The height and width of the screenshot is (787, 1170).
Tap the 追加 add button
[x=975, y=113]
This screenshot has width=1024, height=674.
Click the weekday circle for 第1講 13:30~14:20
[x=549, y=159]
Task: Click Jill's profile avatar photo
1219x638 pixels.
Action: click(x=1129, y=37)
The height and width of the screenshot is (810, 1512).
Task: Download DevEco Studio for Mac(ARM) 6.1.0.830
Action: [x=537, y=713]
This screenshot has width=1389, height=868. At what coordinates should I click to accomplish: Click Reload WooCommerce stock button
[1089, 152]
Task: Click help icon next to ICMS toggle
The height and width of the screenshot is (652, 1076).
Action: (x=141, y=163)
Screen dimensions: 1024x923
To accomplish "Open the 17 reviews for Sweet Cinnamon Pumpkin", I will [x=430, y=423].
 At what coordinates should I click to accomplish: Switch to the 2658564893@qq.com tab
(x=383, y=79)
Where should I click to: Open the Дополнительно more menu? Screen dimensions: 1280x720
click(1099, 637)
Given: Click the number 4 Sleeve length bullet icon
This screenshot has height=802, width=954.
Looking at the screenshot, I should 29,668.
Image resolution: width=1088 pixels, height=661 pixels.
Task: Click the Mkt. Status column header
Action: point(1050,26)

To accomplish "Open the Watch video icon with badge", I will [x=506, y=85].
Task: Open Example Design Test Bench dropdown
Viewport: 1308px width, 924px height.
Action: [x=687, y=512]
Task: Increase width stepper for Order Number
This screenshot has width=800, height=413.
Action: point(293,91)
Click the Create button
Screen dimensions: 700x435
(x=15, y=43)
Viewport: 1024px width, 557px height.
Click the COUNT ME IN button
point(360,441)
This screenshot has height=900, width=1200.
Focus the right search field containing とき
+++
**Task brief**
Lay out every line of the items above as a numbered list, omitting the blank lines.

**Output for this exercise**
1. The height and width of the screenshot is (787, 1170).
2. Tap the 追加 add button
3. [x=975, y=113]
4. This screenshot has width=1024, height=674.
5. Click the weekday circle for 第1講 13:30~14:20
6. [x=549, y=159]
7. Task: Click Jill's profile avatar photo
8. 1219x638 pixels.
9. Action: click(x=1129, y=37)
10. The height and width of the screenshot is (810, 1512).
11. Task: Download DevEco Studio for Mac(ARM) 6.1.0.830
12. Action: [x=537, y=713]
13. This screenshot has width=1389, height=868. At what coordinates should I click to accomplish: Click Reload WooCommerce stock button
14. [1089, 152]
15. Task: Click help icon next to ICMS toggle
16. The height and width of the screenshot is (652, 1076).
17. Action: (x=141, y=163)
18. Screen dimensions: 1024x923
19. To accomplish "Open the 17 reviews for Sweet Cinnamon Pumpkin", I will [x=430, y=423].
20.  At what coordinates should I click to accomplish: Switch to the 2658564893@qq.com tab
21. (x=383, y=79)
22. Where should I click to: Open the Дополнительно more menu? Screen dimensions: 1280x720
23. click(1099, 637)
24. Given: Click the number 4 Sleeve length bullet icon
25. This screenshot has height=802, width=954.
26. Looking at the screenshot, I should 29,668.
27. Image resolution: width=1088 pixels, height=661 pixels.
28. Task: Click the Mkt. Status column header
29. Action: point(1050,26)
30. To accomplish "Open the Watch video icon with badge", I will [x=506, y=85].
31. Task: Open Example Design Test Bench dropdown
32. Viewport: 1308px width, 924px height.
33. Action: [x=687, y=512]
34. Task: Increase width stepper for Order Number
35. This screenshot has width=800, height=413.
36. Action: point(293,91)
37. Click the Create button
38. Screen dimensions: 700x435
39. (x=15, y=43)
40. Viewport: 1024px width, 557px height.
41. Click the COUNT ME IN button
42. point(360,441)
43. This screenshot has height=900, width=1200.
44. Focus the right search field containing とき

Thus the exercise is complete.